STATED EXERCISE:
Return verbatim the stretch of the listing from the line containing "Screen dimensions: 1120x630" through the line containing "(x=569, y=25)", including both of those lines.

Rows from a dataset:
++++++++++
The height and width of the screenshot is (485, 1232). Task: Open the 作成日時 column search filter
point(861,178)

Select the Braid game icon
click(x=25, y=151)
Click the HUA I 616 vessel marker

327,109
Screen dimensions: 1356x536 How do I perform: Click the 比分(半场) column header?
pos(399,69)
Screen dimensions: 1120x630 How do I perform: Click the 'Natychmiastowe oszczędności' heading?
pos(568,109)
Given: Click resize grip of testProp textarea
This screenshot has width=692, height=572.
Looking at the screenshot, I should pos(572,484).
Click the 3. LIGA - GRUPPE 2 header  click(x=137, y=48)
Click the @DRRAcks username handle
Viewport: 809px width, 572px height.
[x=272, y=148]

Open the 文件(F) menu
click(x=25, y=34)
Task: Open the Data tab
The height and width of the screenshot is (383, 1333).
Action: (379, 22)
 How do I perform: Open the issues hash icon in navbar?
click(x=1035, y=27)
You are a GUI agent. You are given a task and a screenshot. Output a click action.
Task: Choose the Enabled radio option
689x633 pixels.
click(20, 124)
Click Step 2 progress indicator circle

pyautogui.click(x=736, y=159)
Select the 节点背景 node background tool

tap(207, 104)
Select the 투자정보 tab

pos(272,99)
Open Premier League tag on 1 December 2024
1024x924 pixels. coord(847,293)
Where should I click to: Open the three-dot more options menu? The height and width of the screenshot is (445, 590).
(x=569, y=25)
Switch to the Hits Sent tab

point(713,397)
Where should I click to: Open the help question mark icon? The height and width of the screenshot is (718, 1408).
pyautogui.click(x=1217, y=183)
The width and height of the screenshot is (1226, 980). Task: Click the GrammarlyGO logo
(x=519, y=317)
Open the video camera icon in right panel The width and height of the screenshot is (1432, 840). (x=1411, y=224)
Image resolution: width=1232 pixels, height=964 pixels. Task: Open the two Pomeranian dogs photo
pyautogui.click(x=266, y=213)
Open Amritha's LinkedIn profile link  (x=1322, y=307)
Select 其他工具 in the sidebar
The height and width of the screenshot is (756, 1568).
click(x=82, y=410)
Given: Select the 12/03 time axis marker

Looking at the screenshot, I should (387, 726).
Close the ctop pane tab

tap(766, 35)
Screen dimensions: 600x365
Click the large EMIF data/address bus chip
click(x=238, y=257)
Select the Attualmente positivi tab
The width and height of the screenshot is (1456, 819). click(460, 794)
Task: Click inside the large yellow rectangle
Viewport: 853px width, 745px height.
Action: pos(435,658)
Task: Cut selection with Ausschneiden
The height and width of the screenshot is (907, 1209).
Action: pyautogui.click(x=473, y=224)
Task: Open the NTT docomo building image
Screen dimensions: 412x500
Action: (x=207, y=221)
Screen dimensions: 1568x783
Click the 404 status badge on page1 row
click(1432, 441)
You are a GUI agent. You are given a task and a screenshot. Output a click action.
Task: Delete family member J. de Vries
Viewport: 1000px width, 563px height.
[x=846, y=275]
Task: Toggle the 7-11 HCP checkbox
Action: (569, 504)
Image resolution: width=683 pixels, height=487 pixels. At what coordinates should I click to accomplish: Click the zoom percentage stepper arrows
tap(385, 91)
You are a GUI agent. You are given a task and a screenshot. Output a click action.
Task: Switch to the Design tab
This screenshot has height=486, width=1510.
++++++++++
RESULT OF THE EXERCISE:
Screen dimensions: 1120x630 How do I perform: Click the 'Natychmiastowe oszczędności' heading?
pos(568,109)
Given: Click resize grip of testProp textarea
This screenshot has width=692, height=572.
Looking at the screenshot, I should pos(572,484).
Click the 3. LIGA - GRUPPE 2 header  click(x=137, y=48)
Click the @DRRAcks username handle
Viewport: 809px width, 572px height.
[x=272, y=148]

Open the 文件(F) menu
click(x=25, y=34)
Task: Open the Data tab
The height and width of the screenshot is (383, 1333).
Action: (379, 22)
 How do I perform: Open the issues hash icon in navbar?
click(x=1035, y=27)
You are a GUI agent. You are given a task and a screenshot. Output a click action.
Task: Choose the Enabled radio option
689x633 pixels.
click(20, 124)
Click Step 2 progress indicator circle

pyautogui.click(x=736, y=159)
Select the 节点背景 node background tool

tap(207, 104)
Select the 투자정보 tab

pos(272,99)
Open Premier League tag on 1 December 2024
1024x924 pixels. coord(847,293)
Where should I click to: Open the three-dot more options menu? The height and width of the screenshot is (445, 590).
(x=569, y=25)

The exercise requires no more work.